广度优先树

Question

I seem to be having issues structuring a breadth-first tree.

In the code below, I have a node that is inserted through a loop in another class.

The structure of the tree is supposed to be as so:

    A
   / \
  B   C
 /\   /\
D E  F  G

Now for the code:

My code structures the left side correctly, whereas the right side adds the left side as well.

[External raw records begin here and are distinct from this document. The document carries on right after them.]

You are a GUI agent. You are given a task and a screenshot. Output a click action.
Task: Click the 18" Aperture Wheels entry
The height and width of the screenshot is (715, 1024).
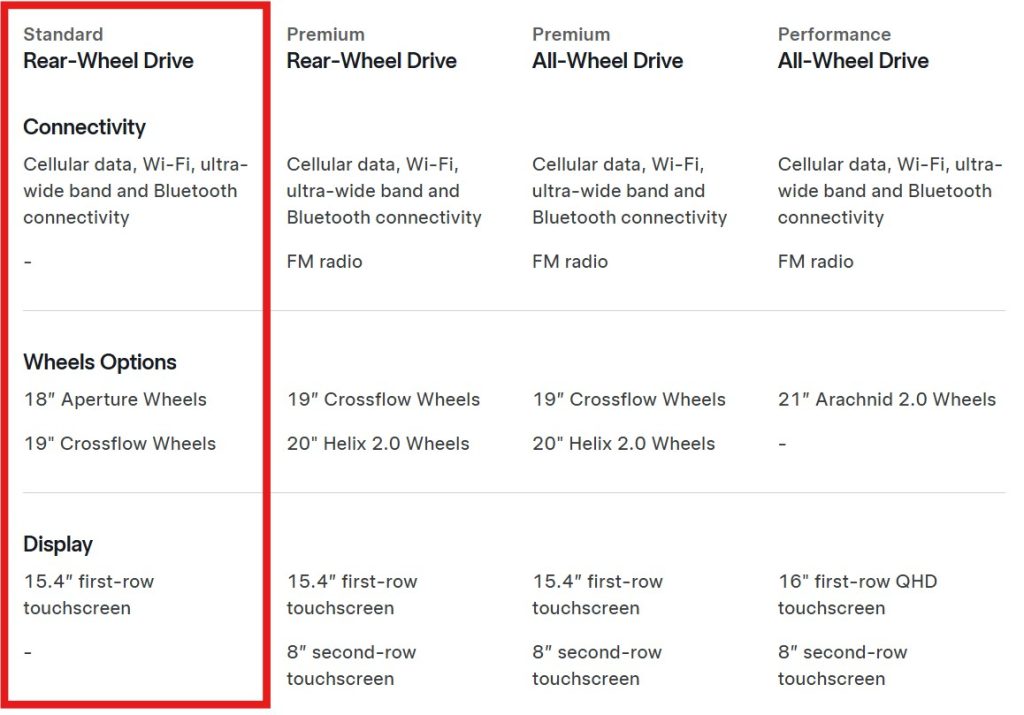coord(115,400)
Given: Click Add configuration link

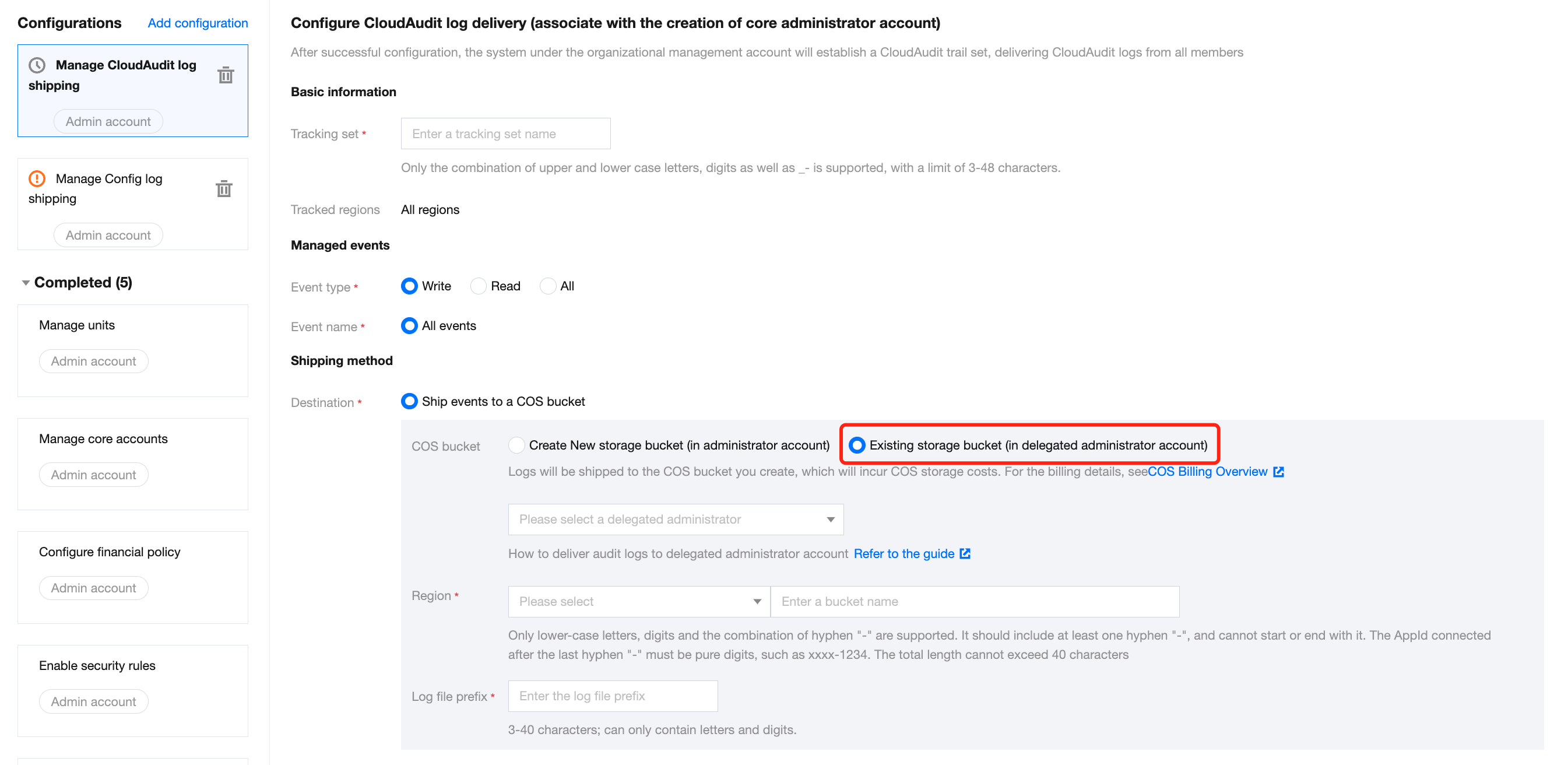Looking at the screenshot, I should [x=198, y=23].
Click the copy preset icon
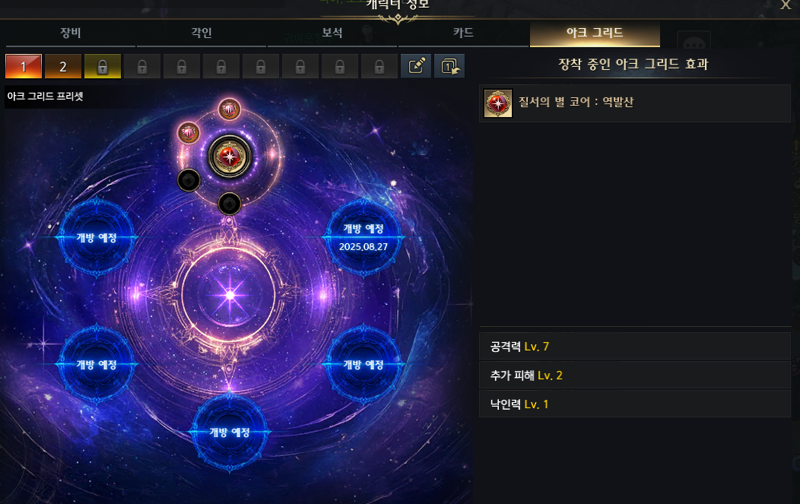800x504 pixels. pos(449,66)
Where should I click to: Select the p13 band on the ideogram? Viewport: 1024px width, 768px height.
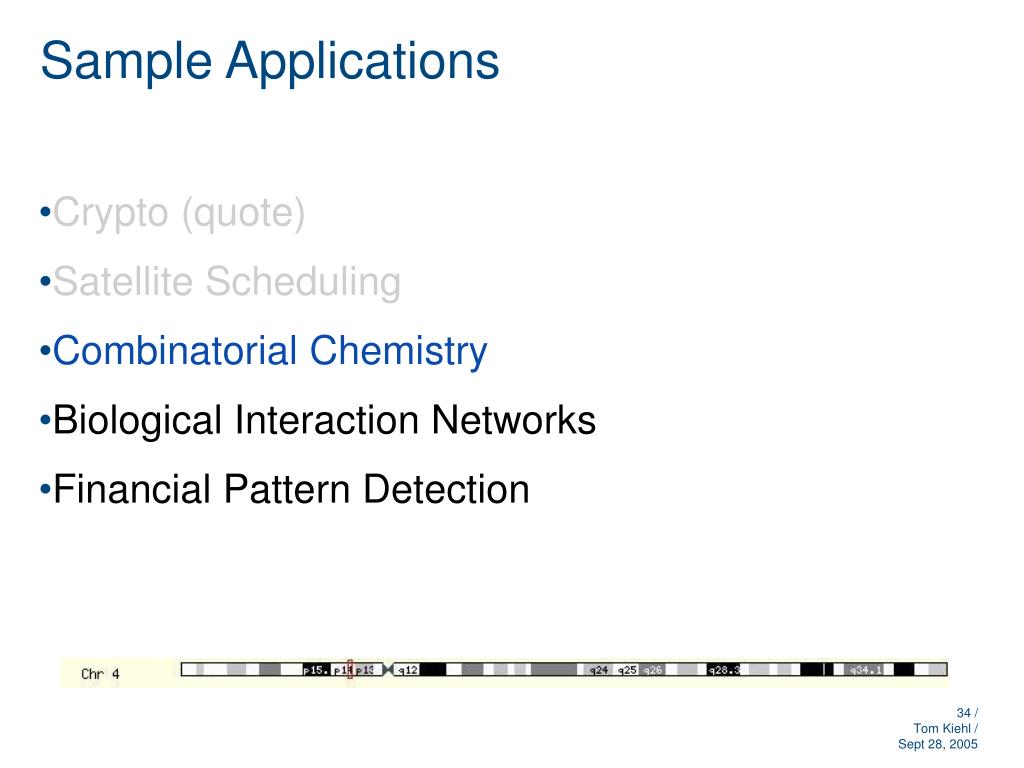click(x=365, y=669)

I understand where in the code this happens, but is there a way to prevent this from happening?

public Node familyTree;

public void breadthFirst(Node newNode){
    familyTree = breadthFirst(familyTree,newNode);

}

public Node breadthFirst(Node T, Node newNode){
    if(T == null){
        T = newNode;
        return T;            
    }
    if(T.left == null){
        newNode.height = T.height + 1;            
        T.left = newNode;
        return T;
    }
    else if(T.right == null){
        newNode.height = T.height + 1;    
        T.right = newNode;
        return T;
    }
    else{            
         T.left = breadthFirst(T.left, newNode);
         T.right = breadthFirst(T.right, newNode); <-- this is the corporate           
    }
    return T;

}

Answer 1

if you are using recursive, definitely the implementation is a "depth-first-search", for breadth-first-search, you use a queue or a FIFO data structure

pseudo-code

public Node breadthFirst(Node T, Node searchNode){
  Queue queue = new Queue();
  queue.queue(T);

  while (!queue.isEmpty()) {
    Node curNode = queue.dequeue();
    if (curNode == null) continue;

    if (curNode.value().equals(searchNode.value()) {
      return curNode;
    }

    queue.queue(curNode.left);
    queue.queue(curNode.right);
  } 

  return null; //or throw exception not found
}

Answer 2

I think a breadth-first tree resemble a complete binary tree , so you can employ Array to store it rather than link list. And about complete binary tree if the parent number is n then the left number=2*n+1 right=2*n+2.

---

for example: use array nodes[the amount of node] and the 0th Node is A (number begin zero) when the number n of Node is even like C( n=2 ) then nodes[(n-2)/2].right = nth node else odd like B then nodes[(n-1)/2].left = nth node

Answer 3

What you are missing is using the height of the left and right node to determine which side the new node should be a child of when you reach the else statement. Currently, you're adding it to both sides regardless of where the node should be placed.

As an aside, it looks like you might be keeping track of depth of the tree in height attribute, rather than the height. This stackoverflow post does a good job of explaining the difference.